● DATASET ENTRIES
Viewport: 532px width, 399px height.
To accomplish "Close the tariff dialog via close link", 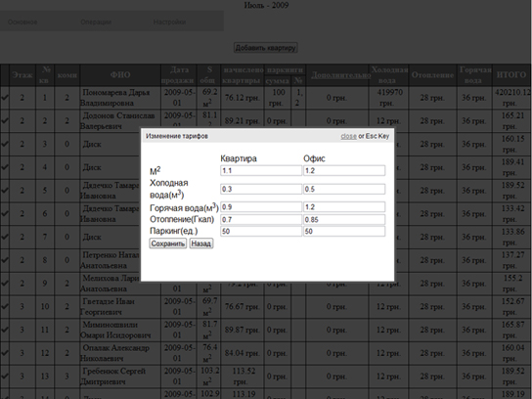I will point(348,136).
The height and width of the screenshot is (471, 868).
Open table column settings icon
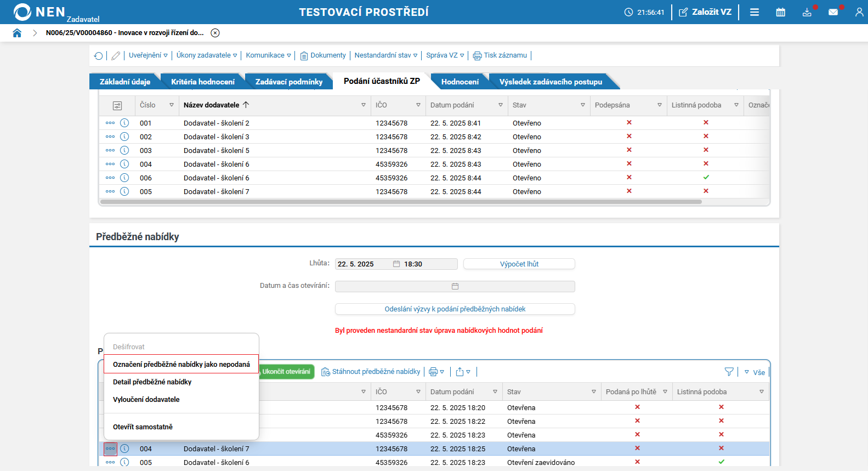(117, 105)
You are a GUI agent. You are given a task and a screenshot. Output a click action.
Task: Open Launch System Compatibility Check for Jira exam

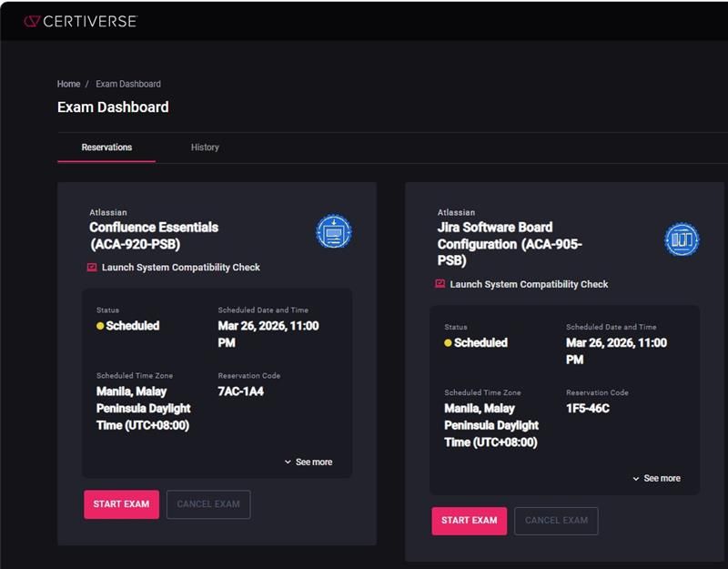[529, 284]
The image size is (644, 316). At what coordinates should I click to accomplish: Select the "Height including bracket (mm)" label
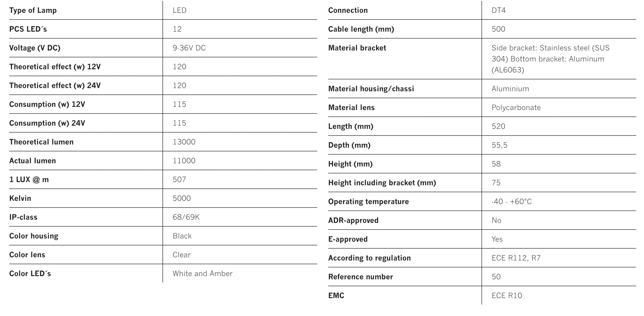point(382,183)
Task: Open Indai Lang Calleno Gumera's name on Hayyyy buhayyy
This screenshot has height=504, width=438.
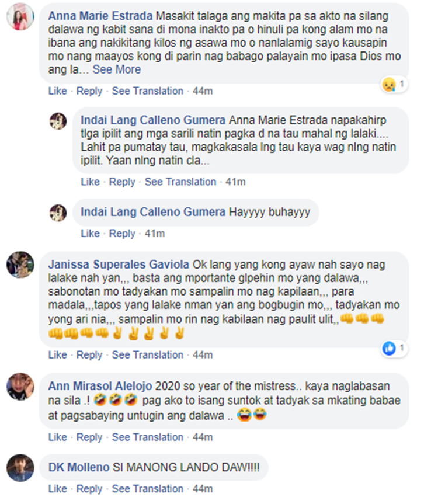Action: (x=153, y=212)
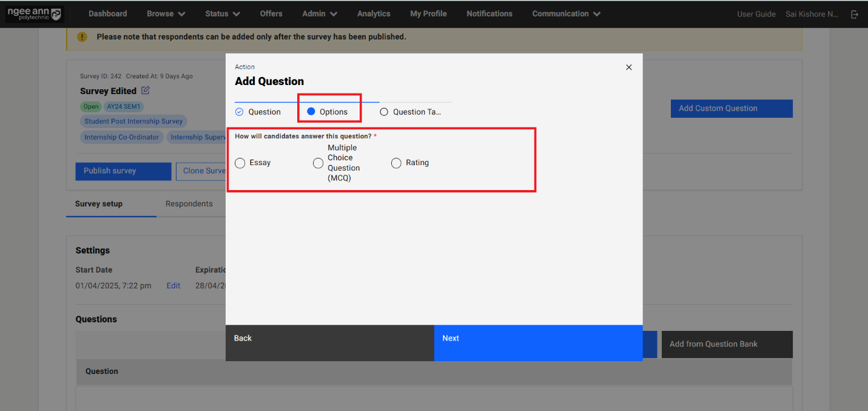Close the Add Question dialog
This screenshot has height=411, width=868.
(628, 67)
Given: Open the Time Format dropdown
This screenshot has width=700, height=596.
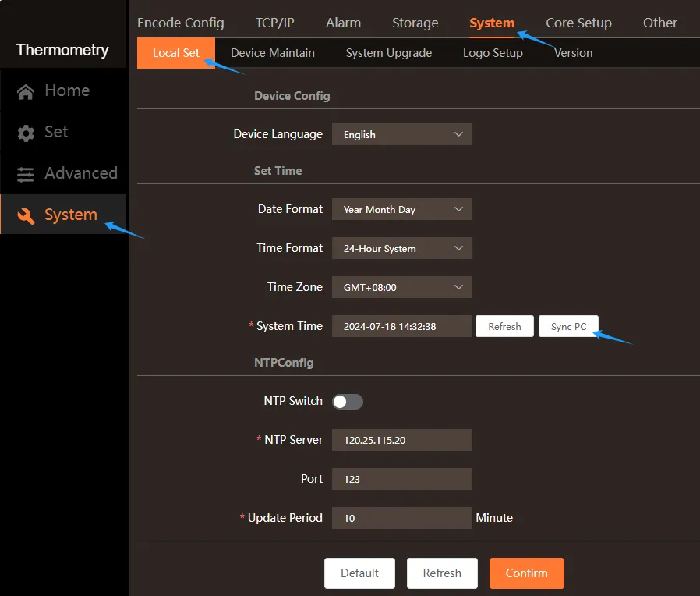Looking at the screenshot, I should pyautogui.click(x=401, y=248).
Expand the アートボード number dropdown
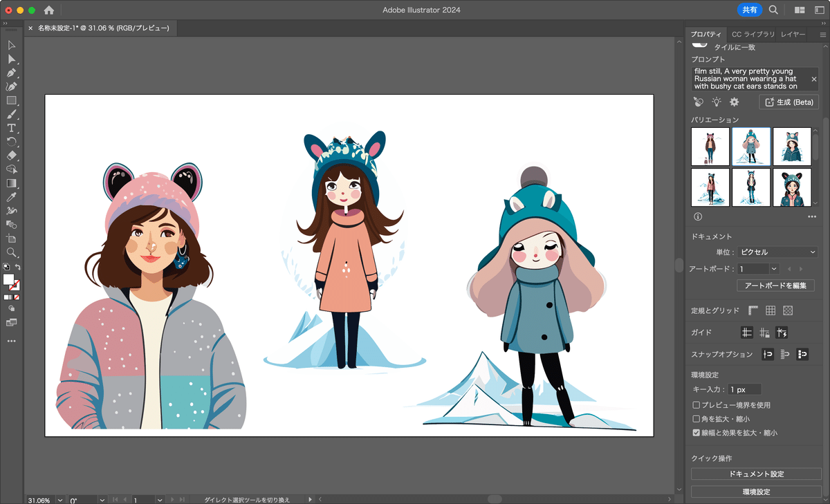This screenshot has width=830, height=504. point(773,268)
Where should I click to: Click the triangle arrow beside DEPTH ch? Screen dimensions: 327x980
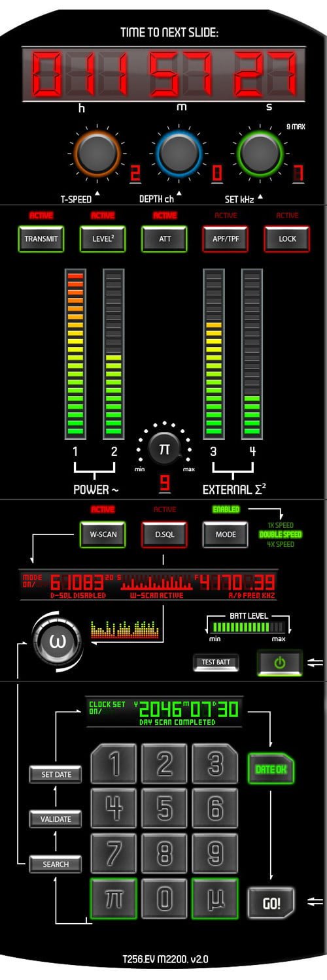[x=178, y=195]
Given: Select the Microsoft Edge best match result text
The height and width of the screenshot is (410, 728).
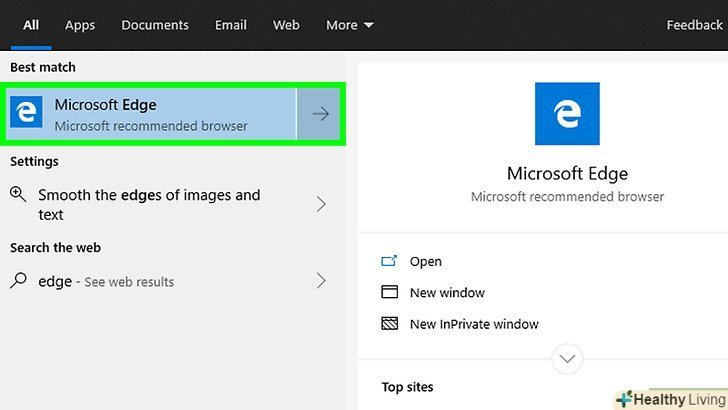Looking at the screenshot, I should (x=150, y=114).
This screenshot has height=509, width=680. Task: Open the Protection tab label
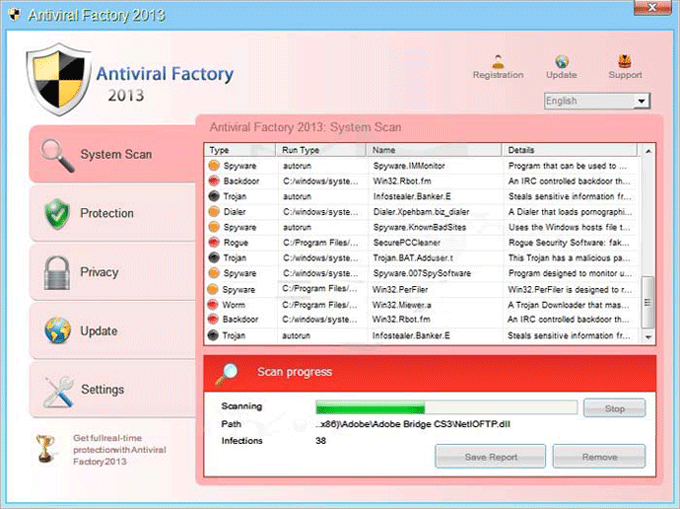pos(107,213)
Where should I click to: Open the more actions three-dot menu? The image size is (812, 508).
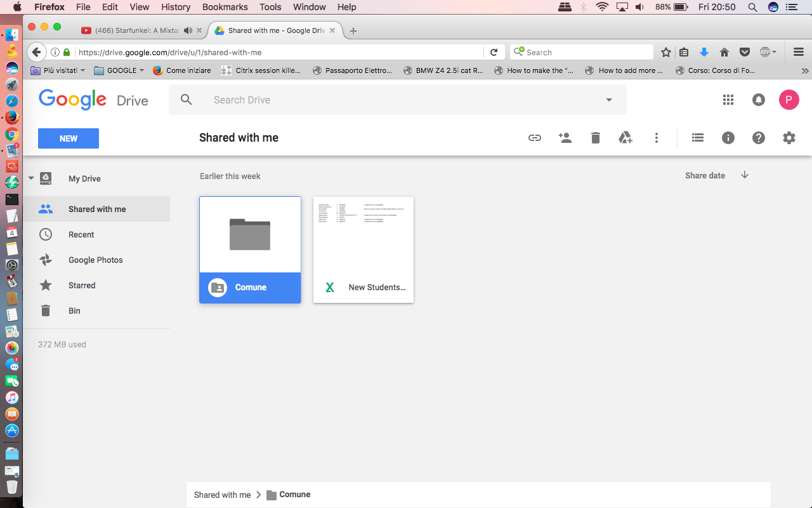point(657,138)
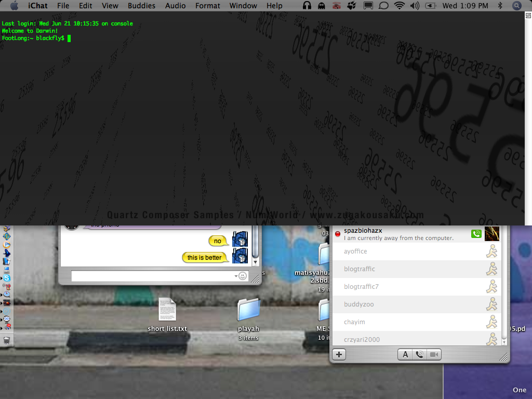The image size is (532, 399).
Task: Click the Skype icon in the left dock
Action: 7,278
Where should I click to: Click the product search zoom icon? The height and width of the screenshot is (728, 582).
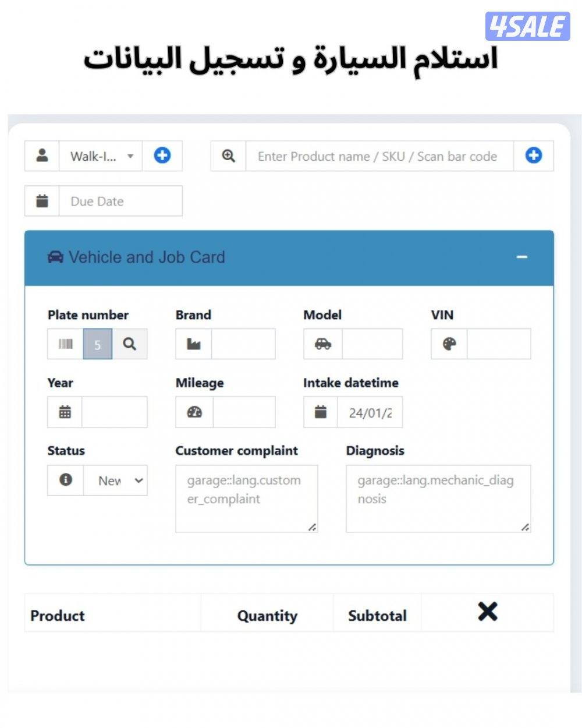(229, 156)
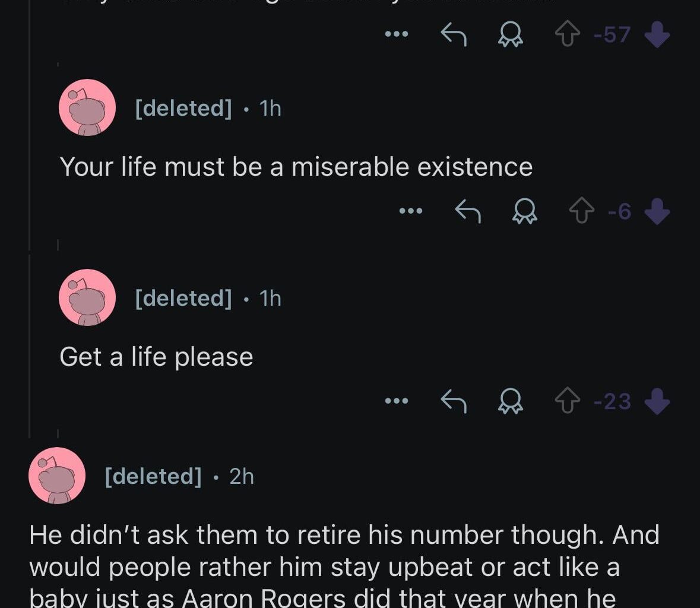Viewport: 700px width, 608px height.
Task: Reply to 'Your life must be' comment
Action: (467, 211)
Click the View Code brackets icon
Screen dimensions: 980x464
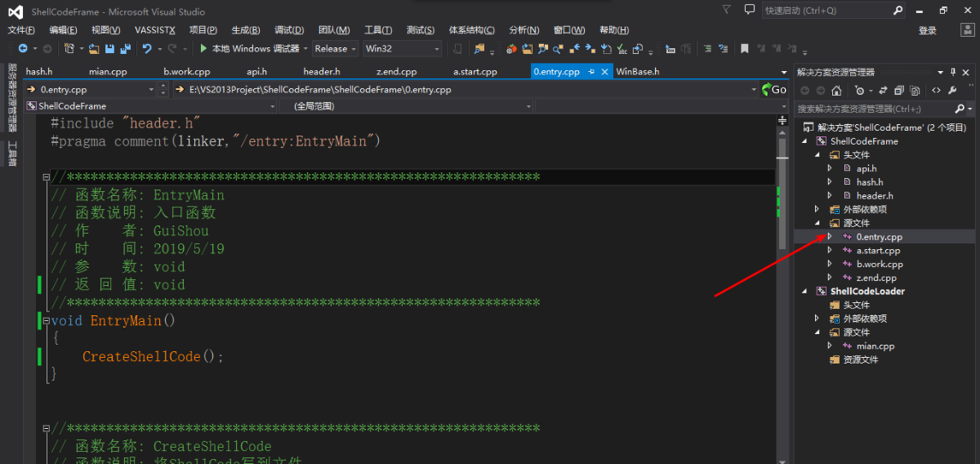point(936,91)
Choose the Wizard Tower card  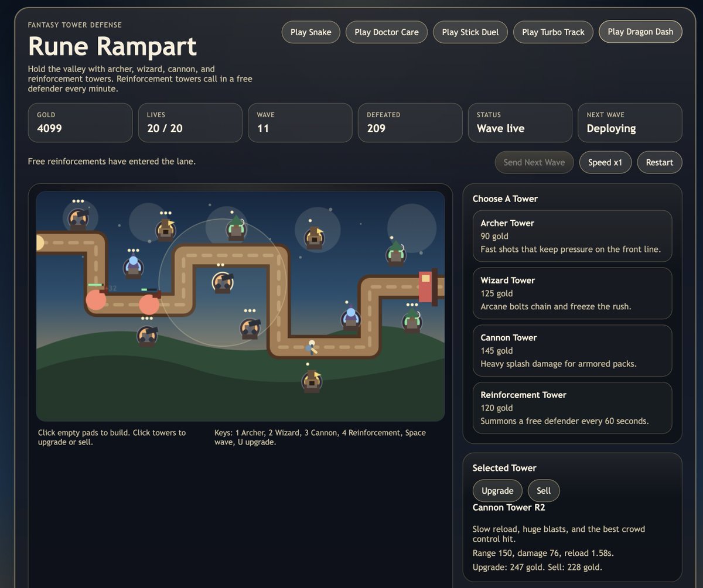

● PROBLEM
Reproduce exactly and only the lines from the "You are a GUI" line to the last line of the records above. Do not carry over any pictures.

● RESULT OF THIS EXERCISE
You are a GUI agent. You are given a task and a screenshot. Output a click action.
Task: Open Launch System Compatibility Check for Jira exam

[529, 284]
The image size is (644, 316). At what coordinates should I click to accomplish: Select the "Height including bracket (mm)" label
point(382,183)
Task: Open Indai Lang Calleno Gumera's name on Hayyyy buhayyy
This screenshot has height=504, width=438.
Action: (x=153, y=212)
Close the Add Question dialog
This screenshot has height=411, width=868.
(628, 67)
Given: Open the Time Format dropdown
This screenshot has width=700, height=596.
Looking at the screenshot, I should pyautogui.click(x=401, y=248).
Expand the アートボード number dropdown
This screenshot has width=830, height=504. point(773,268)
Where should I click to: Click the triangle arrow beside DEPTH ch? Screen dimensions: 327x980
[x=178, y=195]
Given: Select the Microsoft Edge best match result text
The height and width of the screenshot is (410, 728).
Looking at the screenshot, I should (x=150, y=114).
This screenshot has height=509, width=680. Task: Open the Protection tab label
pos(107,213)
Where should I click to: Open the more actions three-dot menu? The image size is (812, 508).
point(657,138)
The image size is (532, 399).
Task: Click the Skype icon in the left dock
Action: 7,278
Where should I click to: Click the product search zoom icon? The height and width of the screenshot is (728, 582).
(229, 156)
Viewport: 700px width, 608px height.
Task: Reply to 'Your life must be' comment
Action: (467, 211)
Click the View Code brackets icon
Screen dimensions: 980x464
point(936,91)
Choose the Wizard Tower card  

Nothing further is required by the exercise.